If you have trouble affording the County property tax bill on your home, you may be eligible for relief on your taxes in the future. There are two programs for partial exclusion (which reduce your taxes by decreasing the value used for calculating taxes) and one program for a deferral.
This article looks at the Homestead Exemption for elderly and disabled persons with low income. Another article in this newsletter addresses the Disabled Veteran Exclusion and the Circuit Breaker Deferment Program.
The Homestead Exemption began when the legislature passed N.C.G.S. 105-277.1 in 1972. The Exemption excludes $25,000 in value, or 50% of the tax value of the residence, whichever is greater. This will significantly lower the homeowner’s tax bill. Orange County residents who qualify for a Homestead Exemption also qualify for assistance with the 3R Fee. You are eligible for the exemption on your permanent residence if (1) you or your spouse is over age 65 OR is totally and permanently disabled, AND (2) your income from the previous year is $27,100 or less (so for a 2012 application, this means your 2011 income). Ownership and disability is determined as of January 1 of each year, so if you buy the home during the year or become disabled mid-year, you will not qualify until the following year.

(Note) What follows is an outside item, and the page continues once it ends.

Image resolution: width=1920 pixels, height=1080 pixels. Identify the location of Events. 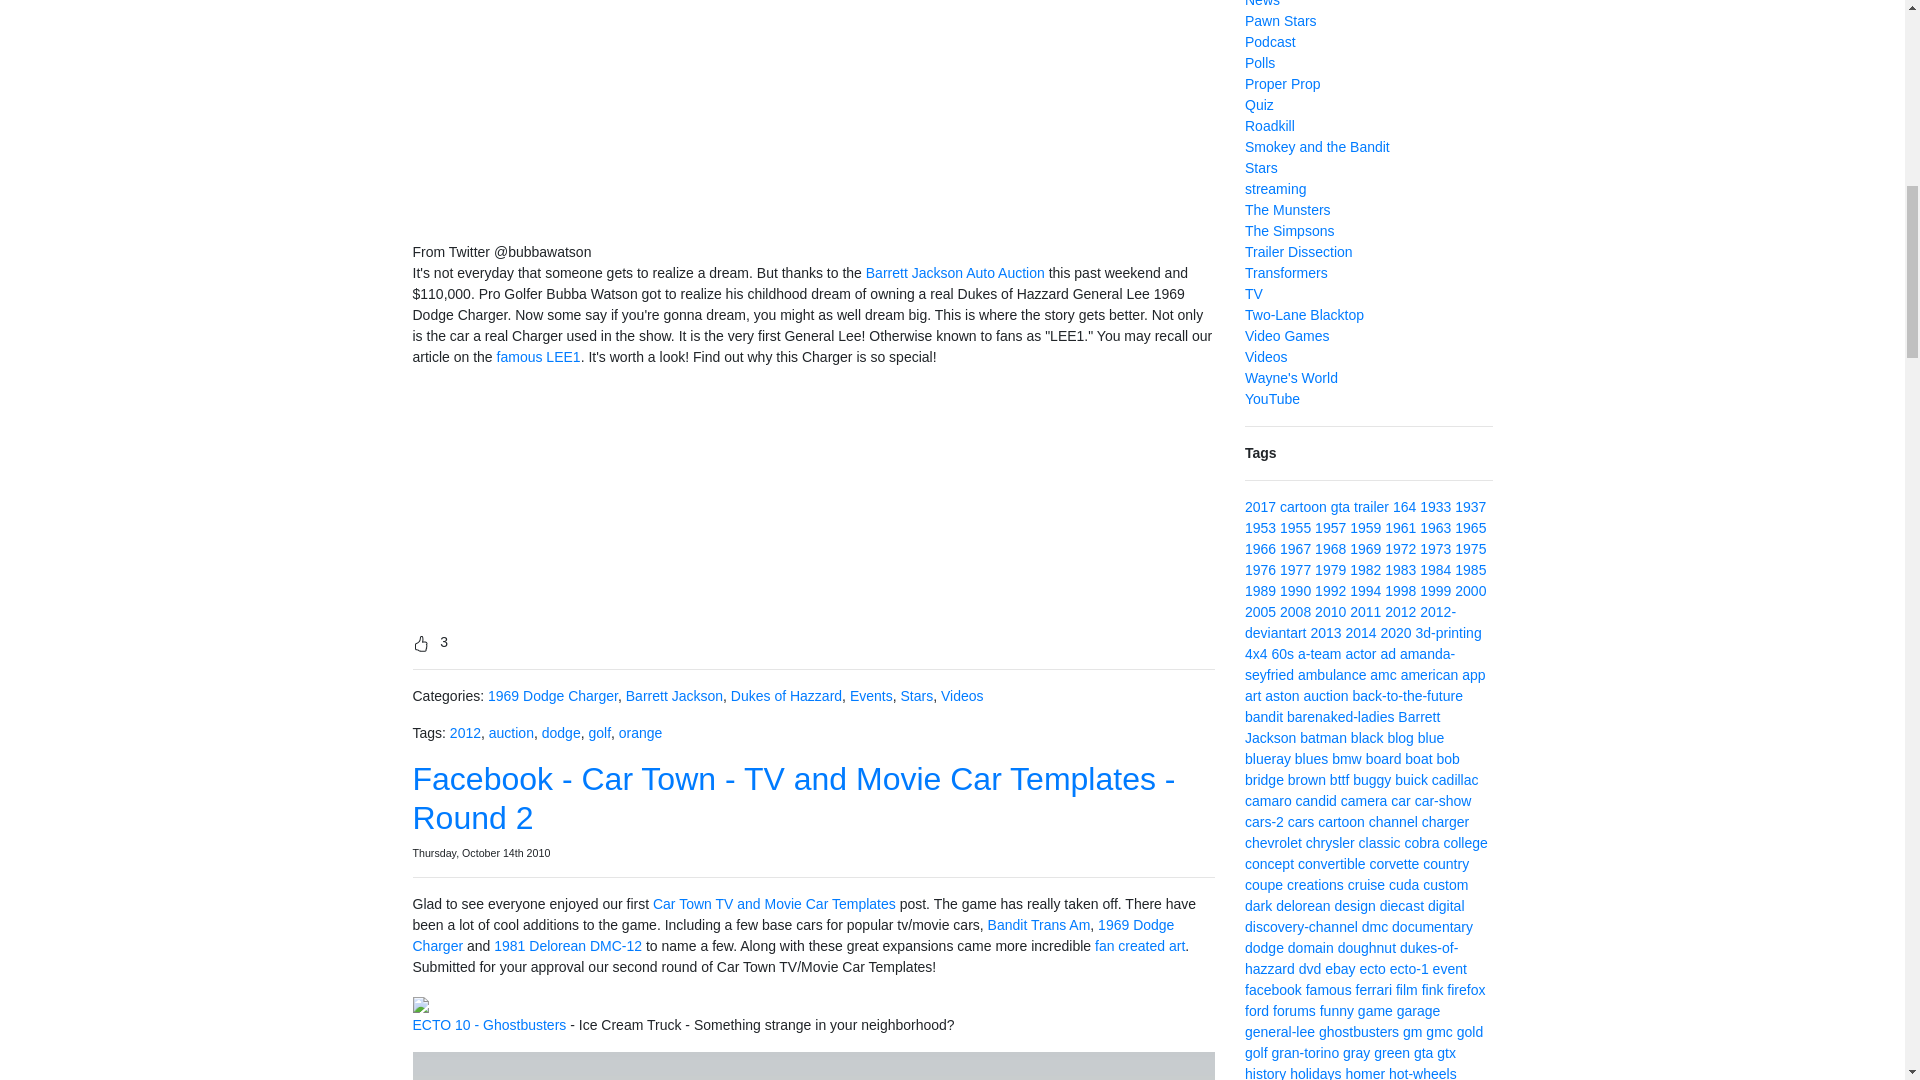
(871, 696).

The home must be your “permanent home,” not a second home or vacant farmland. It is still your “permanent home” if you continue to own it while in a rehabilitation or nursing home.
What does “income” mean? It means all money received from EVERY source other than gifts or inheritances from a spouse, parent, grandparent, child, or grandchild. For example, income includes taxable and non-taxable Social Security benefits, taxable and non-taxable interest income, business income, rental income, and retirement income. Proof of income is required. If you are married, income from both spouses is counted, regardless whether the property is owned jointly.
Income limits are adjusted up yearly by the same percentage as the Social Security Administration uses for Social Security benefit increases. In years when SSA does not do a cost of living increase, the Homestead Exemption income limit does not increase either.
This is a tax forgiveness or exclusion program, meaning you do not ever owe the excluded taxes. You will not have to catch up the excluded taxes when you sell your property or when someone else inherits it from you. It is not merely a deferral of taxes owed.
You must turn in an application to the County Tax Office BY JUNE 1 of a given year if you want the exemption for that year. You can get application at the Tax Office or online at http://www.dornc.com/downloads/av9_2011.pdf. There is a separate application for relief on the 3R fee. Once you are approved for the Exemption, you do not need to reapply each year, but you must notify the Tax Office if income goes above the eligibility limit, or if you (or your spouse) is no longer totally and permanently disabled. Many counties, including Orange County, have a policy of accepting late applications, but they must be approved individually by the County Commissioners at a regular meeting, so this can delay approval.
As of 2012, since 2001 the State has not reimbursed counties or cities for tax revenue lost due to Homestead Exemptions. Prior to that time, the State reimbursed part of this lost tax revenue.